Stated task:
In the forum comments about reading programming material in English, transcribe the passage from "France here - they" to "quality is lesser.".

Although I'm a bit surprised they'd have entire uni courses in a foreign language, but I guess it makes sense in programming precisely because it's such an advantage.


I spent 4 years and some in NL(Den Haag) and I never got past the numbers and greetings in Dutch... By speaking English everywhere and with almost everyone made me never try and learn it.


France here - they don't. Relying on translated material is the kiss of death (it's old and will discourage exposure to the bleeding edge, trains will be leaving the station without you for the rest of your career.) I've noticed good forum answers though, mostly sysadmin related questions for Linux systems.


I always google in english and this is a huge plus comparing to my coworking looking for answers in french. Even when they find answers, the quantity and the quality is lesser.

Hopefully, it doesn't take a lot of english to be able to read programming question on stackoverflow. If you have difficulties reading english and you want to do programming, focusing on just that will help a lot. You don't really need to be able to speak or to listen which are harder (at least for me ).


I Germany, most professional literature is translated into German. Most developers I know prefer the English version though.


Very easily. But that might be because in Denmark, it's rather the exception than the norm that people don't know english. Of course with varying degrees of proficiency.

Data extracted from a collection:
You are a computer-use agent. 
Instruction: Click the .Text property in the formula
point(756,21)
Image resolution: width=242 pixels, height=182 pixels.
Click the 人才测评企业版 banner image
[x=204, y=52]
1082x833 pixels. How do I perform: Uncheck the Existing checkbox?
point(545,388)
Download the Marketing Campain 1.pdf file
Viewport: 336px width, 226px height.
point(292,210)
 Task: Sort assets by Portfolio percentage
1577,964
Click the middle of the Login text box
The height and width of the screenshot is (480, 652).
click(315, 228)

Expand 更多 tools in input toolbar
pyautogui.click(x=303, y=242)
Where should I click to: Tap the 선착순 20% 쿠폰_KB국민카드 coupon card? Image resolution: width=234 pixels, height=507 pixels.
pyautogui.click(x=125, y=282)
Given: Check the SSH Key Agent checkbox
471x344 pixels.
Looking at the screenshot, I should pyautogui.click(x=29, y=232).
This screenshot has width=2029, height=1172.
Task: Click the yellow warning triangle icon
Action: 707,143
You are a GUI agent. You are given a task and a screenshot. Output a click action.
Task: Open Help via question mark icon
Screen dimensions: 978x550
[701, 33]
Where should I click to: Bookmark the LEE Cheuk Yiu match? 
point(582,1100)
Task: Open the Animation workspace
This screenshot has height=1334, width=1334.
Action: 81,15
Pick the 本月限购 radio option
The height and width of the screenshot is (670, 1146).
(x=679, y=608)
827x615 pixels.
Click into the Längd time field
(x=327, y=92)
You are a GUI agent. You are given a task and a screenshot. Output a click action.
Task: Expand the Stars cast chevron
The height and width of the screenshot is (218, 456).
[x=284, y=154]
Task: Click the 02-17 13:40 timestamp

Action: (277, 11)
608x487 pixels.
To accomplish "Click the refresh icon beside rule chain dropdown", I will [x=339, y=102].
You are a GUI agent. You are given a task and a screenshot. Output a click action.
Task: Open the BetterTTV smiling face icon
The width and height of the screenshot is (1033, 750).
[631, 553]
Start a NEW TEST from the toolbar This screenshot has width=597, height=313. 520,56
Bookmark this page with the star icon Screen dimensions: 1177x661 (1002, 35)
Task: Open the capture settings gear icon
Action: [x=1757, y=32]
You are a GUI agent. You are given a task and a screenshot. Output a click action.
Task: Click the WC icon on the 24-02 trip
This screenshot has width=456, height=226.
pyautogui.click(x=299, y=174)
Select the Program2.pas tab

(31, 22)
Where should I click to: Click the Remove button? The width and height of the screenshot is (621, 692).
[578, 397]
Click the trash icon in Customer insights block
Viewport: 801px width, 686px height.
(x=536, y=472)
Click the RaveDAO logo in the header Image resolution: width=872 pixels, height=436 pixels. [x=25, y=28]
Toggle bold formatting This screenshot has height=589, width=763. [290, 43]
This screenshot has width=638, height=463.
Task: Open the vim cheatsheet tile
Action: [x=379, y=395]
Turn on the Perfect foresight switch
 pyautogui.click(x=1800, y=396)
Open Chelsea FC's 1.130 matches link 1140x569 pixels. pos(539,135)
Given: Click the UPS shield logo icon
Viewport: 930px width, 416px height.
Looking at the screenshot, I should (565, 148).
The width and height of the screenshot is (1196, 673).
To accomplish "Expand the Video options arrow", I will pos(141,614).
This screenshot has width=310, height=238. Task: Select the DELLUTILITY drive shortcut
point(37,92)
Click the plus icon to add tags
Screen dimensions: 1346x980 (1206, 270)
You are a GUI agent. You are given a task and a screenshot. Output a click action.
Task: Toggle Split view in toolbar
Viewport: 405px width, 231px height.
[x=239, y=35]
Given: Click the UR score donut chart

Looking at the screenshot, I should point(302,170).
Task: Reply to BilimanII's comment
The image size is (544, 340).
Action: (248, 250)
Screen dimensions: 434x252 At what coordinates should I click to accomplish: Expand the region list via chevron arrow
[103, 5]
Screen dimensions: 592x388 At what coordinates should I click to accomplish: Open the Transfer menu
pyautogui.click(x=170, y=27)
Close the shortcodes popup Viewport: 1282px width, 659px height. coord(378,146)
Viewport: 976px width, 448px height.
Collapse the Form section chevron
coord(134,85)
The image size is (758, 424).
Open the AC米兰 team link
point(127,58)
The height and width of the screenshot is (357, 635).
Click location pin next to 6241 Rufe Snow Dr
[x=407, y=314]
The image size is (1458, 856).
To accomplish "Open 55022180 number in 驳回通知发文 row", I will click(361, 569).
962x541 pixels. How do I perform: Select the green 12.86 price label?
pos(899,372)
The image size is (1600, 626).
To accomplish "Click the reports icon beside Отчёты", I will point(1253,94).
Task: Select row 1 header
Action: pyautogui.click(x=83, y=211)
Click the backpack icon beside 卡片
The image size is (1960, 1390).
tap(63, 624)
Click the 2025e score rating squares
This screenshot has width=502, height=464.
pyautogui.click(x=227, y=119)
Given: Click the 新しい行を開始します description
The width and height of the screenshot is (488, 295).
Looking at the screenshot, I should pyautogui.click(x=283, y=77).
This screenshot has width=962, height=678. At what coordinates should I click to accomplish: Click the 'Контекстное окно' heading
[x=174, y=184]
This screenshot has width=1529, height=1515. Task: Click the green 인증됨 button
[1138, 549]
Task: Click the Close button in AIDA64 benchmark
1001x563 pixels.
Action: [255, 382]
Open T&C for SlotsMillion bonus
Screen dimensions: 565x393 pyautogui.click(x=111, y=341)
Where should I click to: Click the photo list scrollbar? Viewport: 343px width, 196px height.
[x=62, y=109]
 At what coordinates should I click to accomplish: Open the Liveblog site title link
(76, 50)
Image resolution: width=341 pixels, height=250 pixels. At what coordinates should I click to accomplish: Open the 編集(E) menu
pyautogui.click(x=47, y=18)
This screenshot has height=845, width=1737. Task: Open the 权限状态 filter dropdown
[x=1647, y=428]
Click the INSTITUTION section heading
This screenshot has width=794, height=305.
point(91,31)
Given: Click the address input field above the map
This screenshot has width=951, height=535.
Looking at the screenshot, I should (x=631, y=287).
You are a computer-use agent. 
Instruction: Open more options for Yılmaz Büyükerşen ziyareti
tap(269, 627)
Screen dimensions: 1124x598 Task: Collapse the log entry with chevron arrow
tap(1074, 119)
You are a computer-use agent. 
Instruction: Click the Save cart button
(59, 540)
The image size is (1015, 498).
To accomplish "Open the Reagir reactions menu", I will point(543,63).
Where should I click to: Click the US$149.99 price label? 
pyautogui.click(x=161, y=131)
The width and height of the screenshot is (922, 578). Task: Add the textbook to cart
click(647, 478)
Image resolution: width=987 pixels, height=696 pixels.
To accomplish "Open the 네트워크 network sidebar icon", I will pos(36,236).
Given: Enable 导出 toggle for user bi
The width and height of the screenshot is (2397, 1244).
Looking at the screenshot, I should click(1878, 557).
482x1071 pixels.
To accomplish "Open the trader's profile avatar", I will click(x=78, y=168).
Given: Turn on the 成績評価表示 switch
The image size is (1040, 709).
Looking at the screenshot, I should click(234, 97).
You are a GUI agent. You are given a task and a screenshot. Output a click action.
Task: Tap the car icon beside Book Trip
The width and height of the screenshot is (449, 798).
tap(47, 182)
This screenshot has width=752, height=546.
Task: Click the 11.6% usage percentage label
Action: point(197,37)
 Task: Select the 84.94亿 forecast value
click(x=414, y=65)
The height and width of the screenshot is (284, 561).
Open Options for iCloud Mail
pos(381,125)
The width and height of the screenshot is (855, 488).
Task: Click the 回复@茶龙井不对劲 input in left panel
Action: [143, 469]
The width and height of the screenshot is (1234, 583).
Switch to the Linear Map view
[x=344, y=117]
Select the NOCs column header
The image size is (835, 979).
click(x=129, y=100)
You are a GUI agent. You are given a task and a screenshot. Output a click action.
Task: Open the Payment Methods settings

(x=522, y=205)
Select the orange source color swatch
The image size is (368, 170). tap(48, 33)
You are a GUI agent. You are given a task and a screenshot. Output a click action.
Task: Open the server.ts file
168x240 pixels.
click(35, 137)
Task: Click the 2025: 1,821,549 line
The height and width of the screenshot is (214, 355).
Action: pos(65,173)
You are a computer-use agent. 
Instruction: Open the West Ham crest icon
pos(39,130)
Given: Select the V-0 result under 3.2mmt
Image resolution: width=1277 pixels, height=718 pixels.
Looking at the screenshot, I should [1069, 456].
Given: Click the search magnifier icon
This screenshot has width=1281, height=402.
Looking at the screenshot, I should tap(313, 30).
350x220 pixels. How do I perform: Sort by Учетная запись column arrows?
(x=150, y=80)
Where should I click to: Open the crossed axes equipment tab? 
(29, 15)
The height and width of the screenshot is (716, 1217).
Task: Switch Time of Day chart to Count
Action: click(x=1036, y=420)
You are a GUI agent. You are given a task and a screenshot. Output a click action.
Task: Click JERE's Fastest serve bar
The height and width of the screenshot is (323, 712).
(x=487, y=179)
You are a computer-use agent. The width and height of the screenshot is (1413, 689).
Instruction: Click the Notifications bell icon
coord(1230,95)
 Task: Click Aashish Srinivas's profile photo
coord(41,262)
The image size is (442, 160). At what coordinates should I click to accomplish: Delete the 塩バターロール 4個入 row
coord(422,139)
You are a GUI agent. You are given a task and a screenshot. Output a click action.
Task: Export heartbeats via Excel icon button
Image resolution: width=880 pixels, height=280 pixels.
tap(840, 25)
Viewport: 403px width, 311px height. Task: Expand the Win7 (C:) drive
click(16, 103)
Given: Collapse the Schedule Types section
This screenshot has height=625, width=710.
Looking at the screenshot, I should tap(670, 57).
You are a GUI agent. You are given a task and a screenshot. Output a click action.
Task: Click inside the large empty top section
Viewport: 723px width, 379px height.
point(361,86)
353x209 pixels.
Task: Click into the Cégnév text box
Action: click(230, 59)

Task output:
France here - they don't. Relying on translated material is the kiss of death (it's old and will discourage exposure to the bleeding edge, trains will be leaving the station without you for the rest of your career.) I've noticed good forum answers though, mostly sysadmin related questions for Linux systems.


I always google in english and this is a huge plus comparing to my coworking looking for answers in french. Even when they find answers, the quantity and the quality is lesser.